With “Lilly” she channels Alabama factory worker Lilly Ledbetter’s remarkable fight for something that seems so simple, so obvious: Equal pay for women.

Ledbetter was among the few women who worked the factory floor at Alabama’s Goodyear tire plant from the late 1970s to 1990s. She endured sexual harassment and discrimination, only to discover for her many years there she earned half what the men were paid.

Her struggle against pay disparity went to the Supreme Court where Justice Ruth Bader Ginsburg outlined her case. It ultimately led to the Lilly Ledbetter Fair Pay Act signed into law in 2009 by President Barack Obama.

To play, Clarkson, 65, said in a Zoom interview, “A real, true American hero” was an honor.

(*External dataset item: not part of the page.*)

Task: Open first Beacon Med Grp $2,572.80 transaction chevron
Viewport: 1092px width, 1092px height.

“Only as political as it became, she was not a political person. At the core of this, yes, great Democrats (in Congress) stood up for her, but this was a woman who was fighting an injustice.

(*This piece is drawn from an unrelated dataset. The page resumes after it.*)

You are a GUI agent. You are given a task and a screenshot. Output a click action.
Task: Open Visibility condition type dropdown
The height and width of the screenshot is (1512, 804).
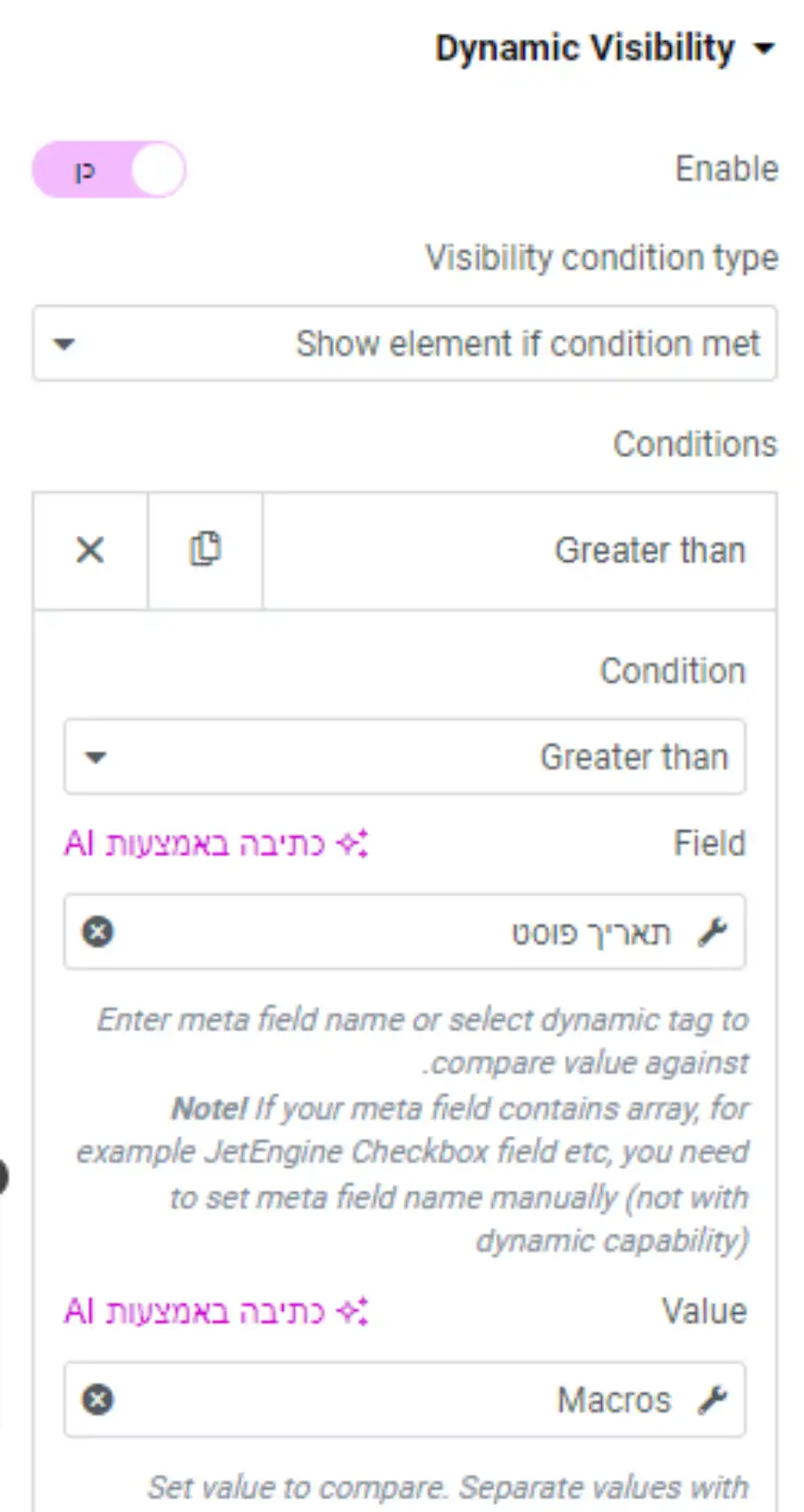coord(405,344)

“And injustice doesn’t have a race, degree or color. Or a political identity. Injustice is injustice — and she fought this grave injustice to the best of her ability. And was defeated repeatedly.

“She gave up so much time with her family and her children to fight this. To fight for women all across this great nation — and we are all standing on her shoulders today.

“We’re still making 78 cents to the dollar,” she added of the continuing pay disparity. “Men are not. So the battle is still ongoing. But it’s much better because of the Fair Pay Act which, of course, happened because of her and because of Barack Obama, the president.”

Clarkson never met Ledbetter, who died just days after the film’s world premiere last October at the Hamptons Film Festival.

The challenge in playing this bright, committed parent, ballroom dancer, resilient worker and supportive wife?

“The challenge was to make her whole. To make her a real, true person. Not to try to play her as if on a pedestal. I had to play her from the ground up, taking on her emotional life and her strife.

“Making sure women across the nation see this movie and say, ‘That’s me. I have suffered this.’ Because it’s not just equal pay. It’s sexism.

“I want people to not think of me as a character, but just as this ordinary woman. Which she was: an ordinary woman from Possum Trot, Alabama, who entered the fray. She stepped into the ring with nothing, and she lost.

“She was defeated quite often in this journey. I wanted people to see how a woman got back up repeatedly, which women across this country do, repeatedly.”